Vor einigen Jahren hast du den deutsch-türkischen Freundschaftspreis erhalten. Es hieß, du würdest mit deinem Programm eine Brücke zwischen den Kulturen bauen. Machst du das wirklich? Und wenn ja, wie?

Ich denke ja. Lachen und geteilte Emotionen bringen Nähe. Ich versuche in meinem Bühnenprogramm beide Kulturen zu spiegeln, und das auf eine fluffige Art. Die Schwere muss raus. Ich halte nicht viel von Integration durch Seminare und Ähnliches. Wir brauchen Empathie füreinander, und diese kann nicht durch rationales Denken erzeugt werden. Ich vergleiche das manchmal mit einer Beziehung oder Ehe: Wenn das Gefühl füreinander nicht da ist, kannst du es auch nicht herbeidenken oder -reden.

Senay Duszu

Warum bist du Stand-up-Comedien geworden?

Ich hab früher nie gedacht, dass ich etwas zu sagen hätte. Ich wurde als Kind von meinen Eltern sehr eingeschränkt. Jetzt darf ich viel sagen, wenn ich auf der Bühne stehe. Ich möchte einfach nur meine Sicht auf die Dinge zeigen. Wenn die jemand gut findet, freue ich mich. Und ich mache gern Menschen glücklich. Das sind die Gründe, warum ich heute Stand-up-Comedien bin. Generell mache ich das immer so: Ich stelle mir über meine Dimension heraus vor, was ich will, und arbeite dann darauf hin.

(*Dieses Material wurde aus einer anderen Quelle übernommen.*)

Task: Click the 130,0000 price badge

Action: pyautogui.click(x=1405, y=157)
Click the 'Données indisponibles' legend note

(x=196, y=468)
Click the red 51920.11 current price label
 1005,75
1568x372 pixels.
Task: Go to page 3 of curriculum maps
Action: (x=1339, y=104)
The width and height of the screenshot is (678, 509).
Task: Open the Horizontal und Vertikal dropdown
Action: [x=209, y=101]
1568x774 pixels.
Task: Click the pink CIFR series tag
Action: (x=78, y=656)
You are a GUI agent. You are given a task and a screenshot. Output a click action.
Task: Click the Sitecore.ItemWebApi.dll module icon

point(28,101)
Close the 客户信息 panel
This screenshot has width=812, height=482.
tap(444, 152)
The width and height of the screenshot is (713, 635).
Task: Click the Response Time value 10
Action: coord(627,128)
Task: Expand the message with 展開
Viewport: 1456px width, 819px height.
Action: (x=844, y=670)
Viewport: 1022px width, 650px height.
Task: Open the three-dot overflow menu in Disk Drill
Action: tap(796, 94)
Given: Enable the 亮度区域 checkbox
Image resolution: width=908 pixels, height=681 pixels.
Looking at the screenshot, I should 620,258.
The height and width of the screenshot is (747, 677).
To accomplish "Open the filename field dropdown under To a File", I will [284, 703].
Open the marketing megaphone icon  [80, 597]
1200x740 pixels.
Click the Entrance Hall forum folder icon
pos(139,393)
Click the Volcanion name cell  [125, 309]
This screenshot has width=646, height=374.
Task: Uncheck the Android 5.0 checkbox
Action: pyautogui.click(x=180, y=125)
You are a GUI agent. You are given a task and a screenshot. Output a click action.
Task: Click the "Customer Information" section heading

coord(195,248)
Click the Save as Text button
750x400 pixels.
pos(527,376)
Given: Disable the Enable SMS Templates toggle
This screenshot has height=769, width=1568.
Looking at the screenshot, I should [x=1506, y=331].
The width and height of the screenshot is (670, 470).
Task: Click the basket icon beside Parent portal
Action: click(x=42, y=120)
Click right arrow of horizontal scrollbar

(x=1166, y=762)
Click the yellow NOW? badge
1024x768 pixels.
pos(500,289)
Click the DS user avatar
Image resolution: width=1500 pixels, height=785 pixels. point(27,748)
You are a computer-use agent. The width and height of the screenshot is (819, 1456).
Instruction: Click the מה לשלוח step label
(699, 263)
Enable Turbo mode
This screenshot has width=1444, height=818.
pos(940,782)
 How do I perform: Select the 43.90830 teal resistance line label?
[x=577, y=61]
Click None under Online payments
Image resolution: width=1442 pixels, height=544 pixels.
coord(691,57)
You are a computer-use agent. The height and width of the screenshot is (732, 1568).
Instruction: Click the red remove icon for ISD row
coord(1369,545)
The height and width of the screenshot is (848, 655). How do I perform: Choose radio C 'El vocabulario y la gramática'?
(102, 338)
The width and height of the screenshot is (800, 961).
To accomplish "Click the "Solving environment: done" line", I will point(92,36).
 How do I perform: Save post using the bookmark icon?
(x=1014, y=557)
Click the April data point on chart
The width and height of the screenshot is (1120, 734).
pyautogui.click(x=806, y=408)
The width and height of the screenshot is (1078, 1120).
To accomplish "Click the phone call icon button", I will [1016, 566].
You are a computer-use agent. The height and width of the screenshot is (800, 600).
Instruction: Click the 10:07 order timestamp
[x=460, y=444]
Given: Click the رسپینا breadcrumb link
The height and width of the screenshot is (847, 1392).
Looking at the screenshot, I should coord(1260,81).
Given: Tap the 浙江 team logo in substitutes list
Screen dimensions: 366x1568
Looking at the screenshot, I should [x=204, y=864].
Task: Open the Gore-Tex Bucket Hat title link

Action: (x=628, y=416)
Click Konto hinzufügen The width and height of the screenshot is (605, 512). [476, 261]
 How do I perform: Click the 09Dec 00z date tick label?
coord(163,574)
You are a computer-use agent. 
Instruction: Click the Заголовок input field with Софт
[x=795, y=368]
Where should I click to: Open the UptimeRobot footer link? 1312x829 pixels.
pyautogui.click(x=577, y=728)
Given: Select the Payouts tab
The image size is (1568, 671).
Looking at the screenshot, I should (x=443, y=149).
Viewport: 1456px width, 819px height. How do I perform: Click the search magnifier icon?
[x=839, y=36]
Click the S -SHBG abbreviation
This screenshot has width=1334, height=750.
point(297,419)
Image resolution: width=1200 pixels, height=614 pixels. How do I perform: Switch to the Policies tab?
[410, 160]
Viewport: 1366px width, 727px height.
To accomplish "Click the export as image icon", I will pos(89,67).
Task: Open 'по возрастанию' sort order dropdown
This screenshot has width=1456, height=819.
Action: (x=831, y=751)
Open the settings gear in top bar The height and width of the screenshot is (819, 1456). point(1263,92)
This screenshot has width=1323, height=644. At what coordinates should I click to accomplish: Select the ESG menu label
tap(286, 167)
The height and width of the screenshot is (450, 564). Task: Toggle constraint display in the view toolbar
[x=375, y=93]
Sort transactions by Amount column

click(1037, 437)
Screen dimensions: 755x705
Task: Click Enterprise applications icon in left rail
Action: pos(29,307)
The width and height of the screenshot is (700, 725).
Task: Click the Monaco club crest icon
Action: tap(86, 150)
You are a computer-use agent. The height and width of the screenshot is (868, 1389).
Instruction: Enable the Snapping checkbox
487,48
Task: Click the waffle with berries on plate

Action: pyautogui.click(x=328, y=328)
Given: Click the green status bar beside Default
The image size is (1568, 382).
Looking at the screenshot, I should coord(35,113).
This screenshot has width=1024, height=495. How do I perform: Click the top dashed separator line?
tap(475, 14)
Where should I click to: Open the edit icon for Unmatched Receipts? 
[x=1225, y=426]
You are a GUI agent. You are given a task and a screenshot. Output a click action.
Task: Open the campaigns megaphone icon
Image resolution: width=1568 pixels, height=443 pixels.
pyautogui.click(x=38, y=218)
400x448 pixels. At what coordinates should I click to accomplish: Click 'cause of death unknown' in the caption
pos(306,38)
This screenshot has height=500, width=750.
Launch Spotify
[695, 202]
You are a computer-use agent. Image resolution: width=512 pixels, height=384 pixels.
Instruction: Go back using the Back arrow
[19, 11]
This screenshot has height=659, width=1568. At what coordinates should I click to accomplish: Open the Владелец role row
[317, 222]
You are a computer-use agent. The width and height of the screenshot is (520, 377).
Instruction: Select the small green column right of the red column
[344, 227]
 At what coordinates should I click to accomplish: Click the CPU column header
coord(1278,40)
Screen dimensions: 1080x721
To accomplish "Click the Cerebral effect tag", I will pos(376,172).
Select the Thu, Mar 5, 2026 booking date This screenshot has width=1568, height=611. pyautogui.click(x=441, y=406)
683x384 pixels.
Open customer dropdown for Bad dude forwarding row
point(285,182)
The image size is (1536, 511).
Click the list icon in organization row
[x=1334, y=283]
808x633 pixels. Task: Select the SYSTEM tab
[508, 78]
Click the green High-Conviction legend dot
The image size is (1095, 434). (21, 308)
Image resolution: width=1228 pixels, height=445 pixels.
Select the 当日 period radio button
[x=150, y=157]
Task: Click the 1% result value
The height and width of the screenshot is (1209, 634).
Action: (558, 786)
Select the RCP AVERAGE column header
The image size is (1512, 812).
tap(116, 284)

Welche Witze kommen am besten an?

Das variiert von Stadt zu Stadt. Man muss wirklich darauf achten, dass man den selben Witz nicht überall macht oder Leuten verbal auf die Füße tritt. Ich denke auch, dass deine Haltung auf der Bühne gut sein muss. Du darfst auf keinen Fall bedürftig wirken: Bitte, bitte habt mich lieb und lacht. Das funktioniert einfach nicht. Dann kommt kein Witz gut an. Die Leute riechen das. Deutsche lachen immer an den Stellen, wo sie sich selbst wieder erkennen. Der einzige Witz, der wirklich immer bzw. überall funktioniert, ist mein Einstieg ins Programm: „Hallo, ich bin die Senay, ich komme aus der Türkei, aus der viertgrößten Stadt, genauer gesagt aus Duisburg.“

Senay Duszu

Welche Rolle spielen Stereotype und Vorurteile in deinem Programm?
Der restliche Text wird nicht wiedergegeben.